Behind the Lenz: tips for bird photography | Lifestyles

Steve Lenz story and photos

Bird watching is one of the most popular outdoor recreation activities in the United States.

According to the US Fish & Wildlife Service, in 2016, some 45 million people enjoyed this hobby, contributing $ 80 billion to the US economy.

With the explosion of photography technology, the hobby has found its place in the daily life of almost every person. Combining these two popular hobbies is a natural fit.

It is very gratifying to see these beautiful feathered friends in the wild and just as rewarding to take a photo of them to later enjoy and share with others.

Although spotting a bird 50 meters away with binoculars is a normal part of birding, this distance will make it difficult to photograph these usually small creatures. Here are some tips for closing the gap and getting the photos you want.

1. Know the seasons: The behavior of birds changes according to the season. For example, in early spring, birds find mates and establish territories. They are much more daring and sometimes easier to spot and approach.

2. Know the habitats: Understanding where birds like to live helps you locate them. Lush areas such as riparian or swampy habitats are often filled with many birds.

3. Know the time of day: Birds are generally active throughout the day, but they are most active in the early morning and late evening.

4. Know the sounds: Birds are generally very vocal animals. This can help locate and identify the type of bird and what the bird is doing. One way to find owls is to listen to angry tits or magpies pestering a perched owl.

5. Keep calm: Find a good place in their habitat to quietly stand or sit for a while, and the birds will slowly begin to appear and go about their business. Keep your camera close to your eyes and ready to use so you don’t have to move around.

6. Use your car as a store: Sometimes a large habitat is found on the side of the road.
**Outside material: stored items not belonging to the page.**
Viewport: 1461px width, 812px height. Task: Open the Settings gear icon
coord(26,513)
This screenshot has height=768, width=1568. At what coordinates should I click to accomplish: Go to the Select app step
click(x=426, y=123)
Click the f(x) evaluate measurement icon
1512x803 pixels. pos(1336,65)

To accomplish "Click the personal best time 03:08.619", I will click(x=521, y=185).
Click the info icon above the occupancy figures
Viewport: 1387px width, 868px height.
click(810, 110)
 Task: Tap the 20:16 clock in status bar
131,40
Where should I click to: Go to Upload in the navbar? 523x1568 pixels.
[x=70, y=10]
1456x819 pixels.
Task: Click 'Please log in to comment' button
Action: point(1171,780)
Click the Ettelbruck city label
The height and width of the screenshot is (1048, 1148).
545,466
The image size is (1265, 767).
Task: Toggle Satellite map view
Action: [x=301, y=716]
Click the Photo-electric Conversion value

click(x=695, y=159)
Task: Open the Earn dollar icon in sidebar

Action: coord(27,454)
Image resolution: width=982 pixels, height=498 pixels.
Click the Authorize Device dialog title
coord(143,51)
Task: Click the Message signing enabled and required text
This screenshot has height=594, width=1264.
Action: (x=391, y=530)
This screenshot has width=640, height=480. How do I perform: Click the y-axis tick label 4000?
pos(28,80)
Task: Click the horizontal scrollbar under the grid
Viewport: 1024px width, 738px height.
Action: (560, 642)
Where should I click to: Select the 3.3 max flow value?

Park your car in a privileged place and pull out the window.

7. Easy access: Aviaries have easy-to-practice birds to photograph. Popular parks and hiking trails can also provide opportunities to photograph birds accustomed to humans.

8. Know your timing: Birds are generally very active. Pay attention to what they are doing and be prepared for these amazing times. A bird in flight with outstretched wings is spectacular.

9. Learn from others: Join an Audubon group and take birding walks with them. Leaders will teach you how and what to look for. Join online bird watching communities. They will also teach you birding techniques and sometimes share locations for exciting local sightings.

ten. Know your equipment: Bird photography can cover a wide range of gear ranging from tens of thousands of dollars to a few hundred. A must-have is a long telephoto or point-and-shoot lens with a very powerful optical zoom. My favorite setup is a Canon 5D Mark III with a Sigma 150-600 Sport on a Sirui monopod.

11. Be ethical: Birds are more important than photos. Never compromise the welfare of the birds to get this photo. Pay attention to signs of distress. If they’re scared of your presence, walk away.